IRELAND'S two biggest banks are to shed more than 2,000 jobs in a move that represents the largest staff cuts in guaranteed banks since the financial crisis began.
Bank of Ireland is expected to announce plans to axe over 1,000 jobs, or one-in-10 of its workforce in the next two weeks. It comes as the European Commission has finally approved the bank's business survival plan.
Meanwhile, Allied Irish Banks is preparing a severance package of its own for about 1,000 staff, according to sources familiar with the situation.
It is understood human resources managers at the bank are working out the details of the job cuts this month, ahead of AIB's interim results announcement on 11 August. The cuts are expected to start in September.
The redundancies, which are being made in a bid to reduce costs and streamline operations in the state-backed banks' struggling domestic businesses, are larger than previously anticipated.
"AIB's results will have to provide a lot of detail to the market," said Kevin McConnell, head of research at Bloxham Stockbrokers. "Cost-cutting will have to be a part of it."
The job cuts may be larger than anticipated because the bulk of the posts will come from inside the retail banking and head office operations. The staff culls will be in addition to the people working in businesses the banks are planning to sell.
"You would want something substantial for all the trouble of putting together a redundancy package," said an institutional investor source.
Bank of Ireland has announced plans to sell its ICS Building Society, New Ireland Assurance and stockmarket investment arm, Bank of Ireland Asset Management. AIB is disposing of its international businesses, including its British bank and stakes in its Polish subsidiary, BZ WBK, and M&T bank in the US.
"They will be very significant job losses because they are separate from the sale plans," a senior banking source said.
A Bank of Ireland spokeswoman said that cutting costs remained an urgent priority for the bank.
"Our costs were down by 11% in the nine months to December 2009 when compared with the same period in 2008. Staff numbers are down 8% by over 1,300 since December 2008 to 14,755 currently," the spokeswoman said.
AIB said the bank had "no advanced plans for redundancies", but did not rule out the possibility of job losses as the bank continued to shrink and restructure according to the wishes of the European Commission and the Financial Regulator.

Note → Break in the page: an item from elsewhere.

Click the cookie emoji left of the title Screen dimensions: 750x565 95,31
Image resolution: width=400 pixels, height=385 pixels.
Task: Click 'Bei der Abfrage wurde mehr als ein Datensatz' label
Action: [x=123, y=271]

The bank told shareholders in May that "costs continue to be closely managed and reduced. We are developing a cost-reduction programme that will reset the base to a lower level, reflecting a more streamlined structure more aligned with the bank's reduced size following completion of the business disposals now underway."
A spokesman for the Irish Bank Officials Association (IBOA) said the union had not been briefed on any job cuts, but that management would have to negotiate terms according to previous agreements.